== Provided information
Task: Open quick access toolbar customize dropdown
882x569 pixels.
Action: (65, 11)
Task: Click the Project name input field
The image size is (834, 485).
====
§ Exercise aim
The records above must be transcribed line for line, exactly.

§ Exercise solution
Task: Open quick access toolbar customize dropdown
882x569 pixels.
Action: (65, 11)
Task: Click the Project name input field
The image size is (834, 485).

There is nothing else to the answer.